Per l’Outlet di Noventa è stato sbagliato tutto e bene ha fatto il sindaco di San Donà ad intervenire sul punto, a nulla valendo la pretesa del Sindaco di Noventa di gestire “in casa” l’intera questione, alla faccia della tanto sbandierata Città del Piave e della condivisione dei progetti e servizi di maggior interesse per tutti i cittadini. Secondo l’impostazione del sindaco Merli, infatti, Noventa dovrebbe appoggiarsi a San Donà quando parliamo di sanità, polizia locale, trasporti e simili, ma quando si tratta di colate di cemento e lucrose attività commerciali, ognuno dovrebbe essere padrone a casa propria.
Troppo comodo.
Alleanza Nazionale ha deciso di puntare in alto, inviando un esposto al Difensore Civico Regionale, Avvocato Vittorio Bottoli, sulla base di una grave omissione nell’iter di approvazione del progetto.

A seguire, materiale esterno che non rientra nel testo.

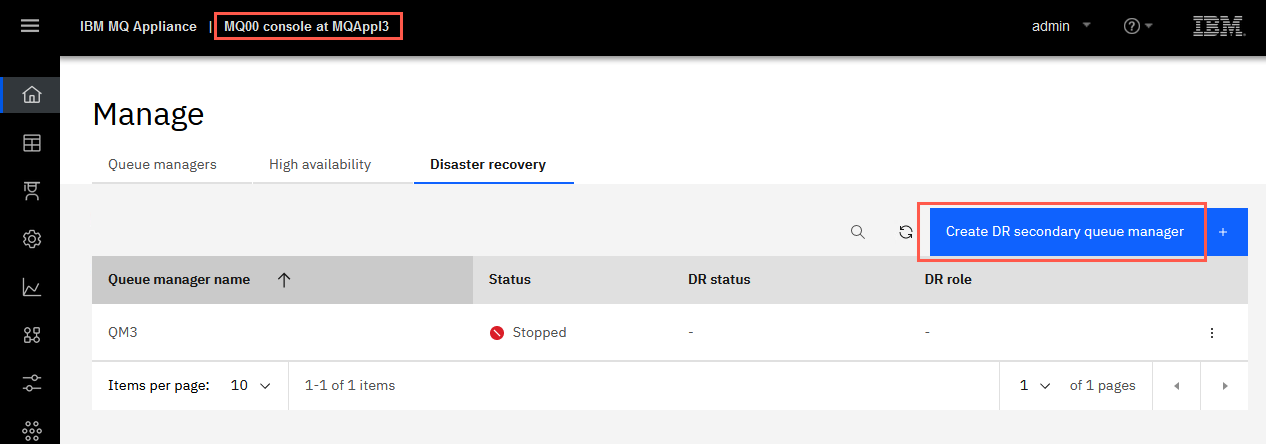Open the line chart monitoring icon
Viewport: 1266px width, 444px height.
coord(31,288)
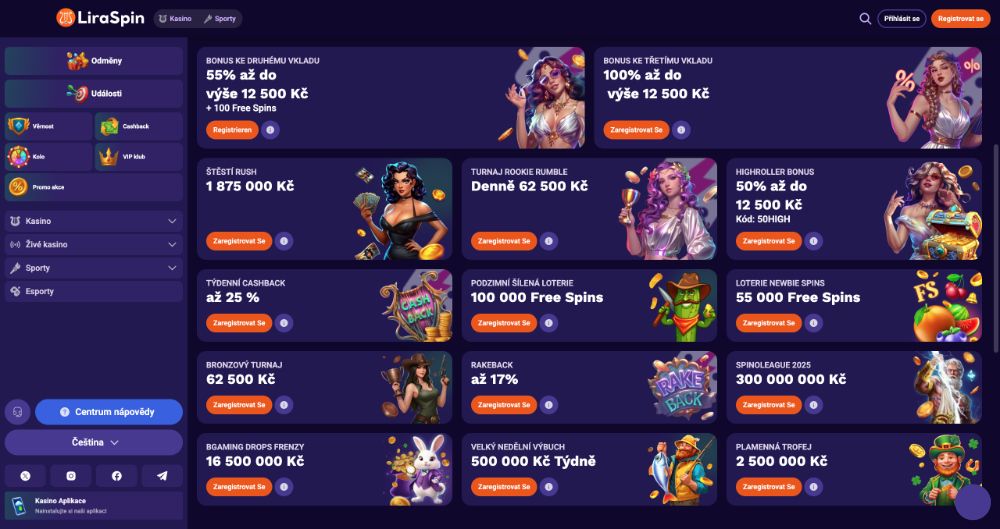Open the Cashback sidebar tile
This screenshot has width=1000, height=529.
click(x=138, y=126)
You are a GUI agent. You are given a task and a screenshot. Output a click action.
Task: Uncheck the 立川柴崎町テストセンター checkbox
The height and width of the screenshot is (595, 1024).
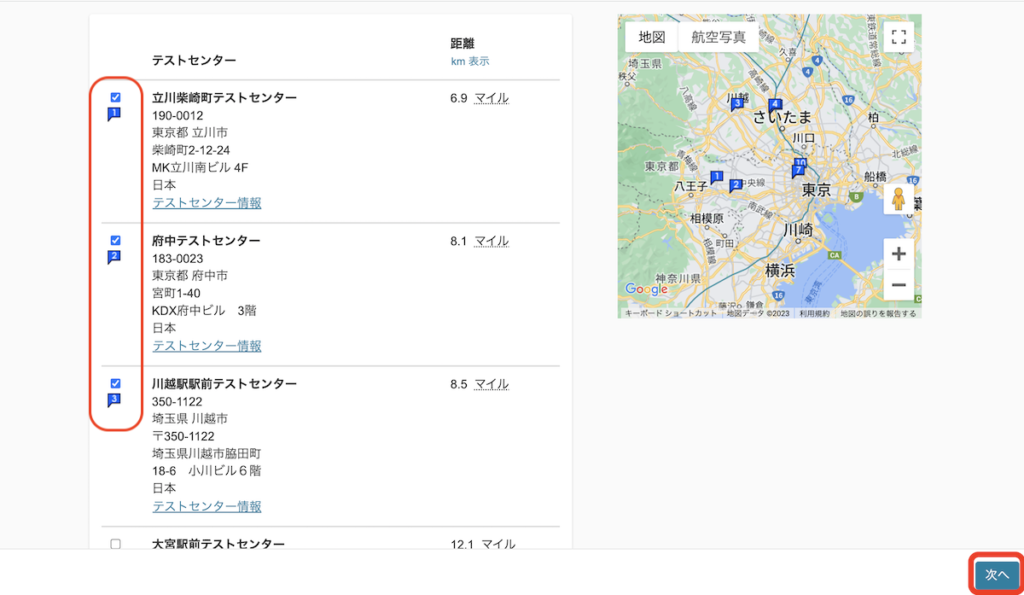pyautogui.click(x=115, y=98)
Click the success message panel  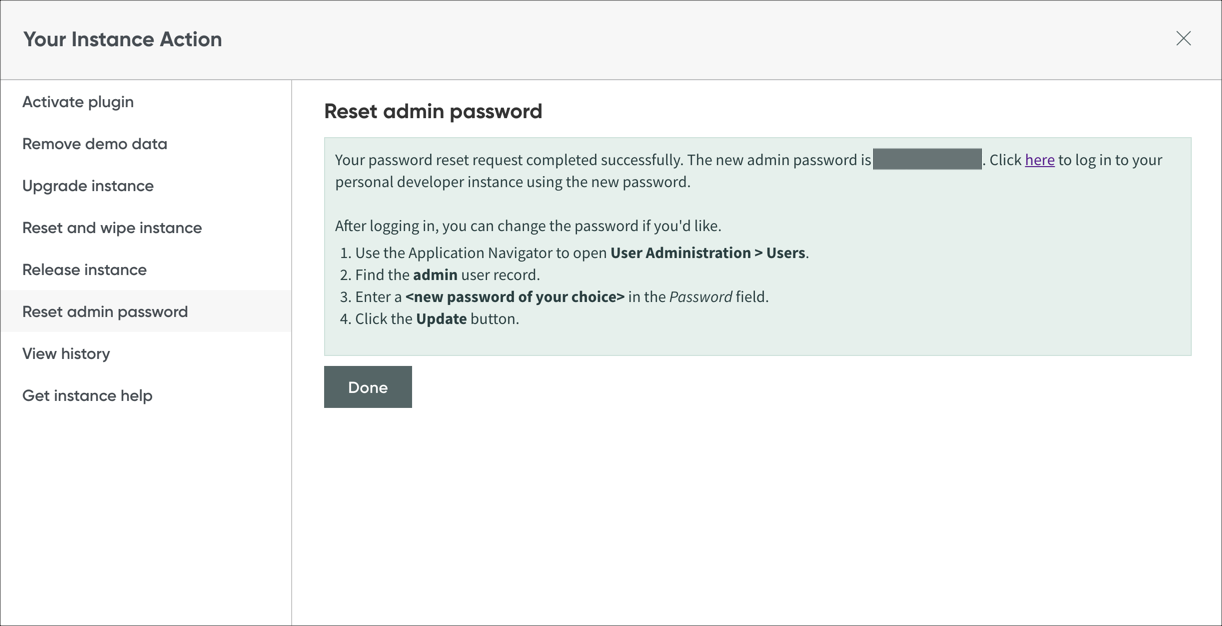point(757,244)
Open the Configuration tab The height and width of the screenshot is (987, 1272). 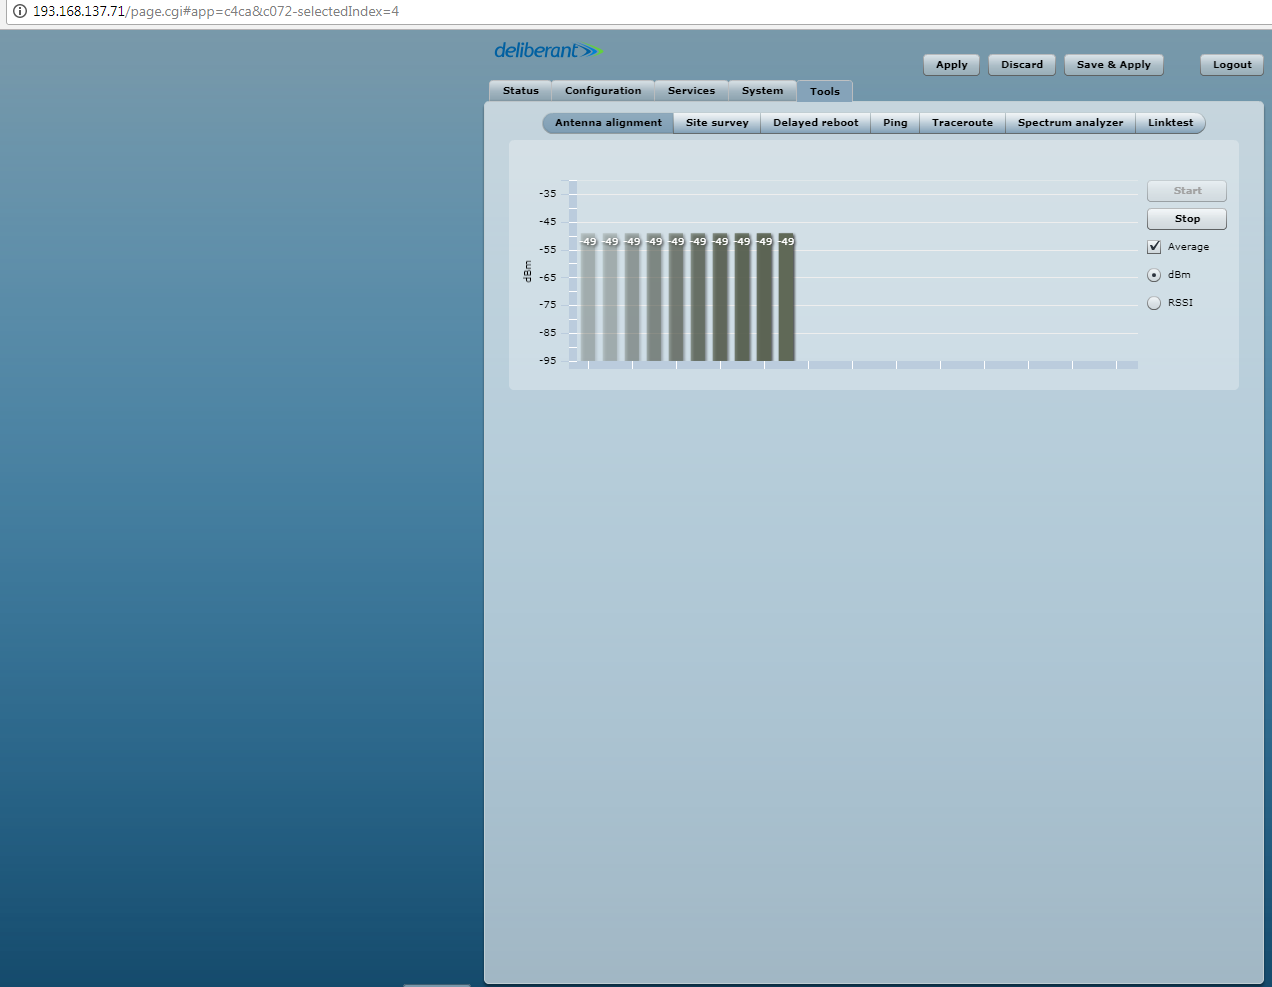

L’art. 18 della Legge regionale n. 15 del 2004, rubricato “Criteri urbanistici per le grandi strutture di vendita e parchi commerciali”, al comma 7 stabilisce che “Tutte le grandi strutture di vendita ed i parchi commerciali con superficie di vendita superiore a mq. 8000 sono assoggettati alla valutazione di impatto ambientale (VIA)” e così pure “le grandi strutture di vendita ed i parchi commerciali con superficie di vendita compresa tra i mq. 4000 e mq. 8000” quando siano annessi a pubblici esercizi.
La VIA, introdotta con il DPCM n. 377 del 10 agosto 1988 ("Regolamento delle procedure di compatibilità ambientale”) a seguito dell'emanazione della direttiva 337/85/CEE concernente la valutazione dell'impatto ambientale di determinati progetti pubblici e privati, rivista ed ampliata col DPR 12/4/96, nella regione Veneto è stata dettagliatamente disciplinata con legge regionale 26.3.99, n. 10.
Scopo di tale norma, si legge all’art. 1, è “garantire l'individuazione, la descrizione e la valutazione in modo appropriato, per ciascun caso particolare, degli impatti diretti ed indiretti di un progetto sull'ambiente, evidenziandone gli effetti reversibili e irreversibili sulle seguenti componenti: 1) l'uomo, la fauna e la flora; 2) il suolo, il sottosuolo, le acque di superficie e sotterranee, l'aria, il clima ed il paesaggio; 3) i beni materiali ed il patrimonio culturale”. La procedura di valutazione deve, inoltre, “garantire in ogni fase della procedura lo scambio di informazioni e la consultazione tra il soggetto proponente, l'autorità competente e la popolazione interessata” nonché “promuovere e garantire l'informazione e la partecipazione dei cittadini ai processi decisionali”.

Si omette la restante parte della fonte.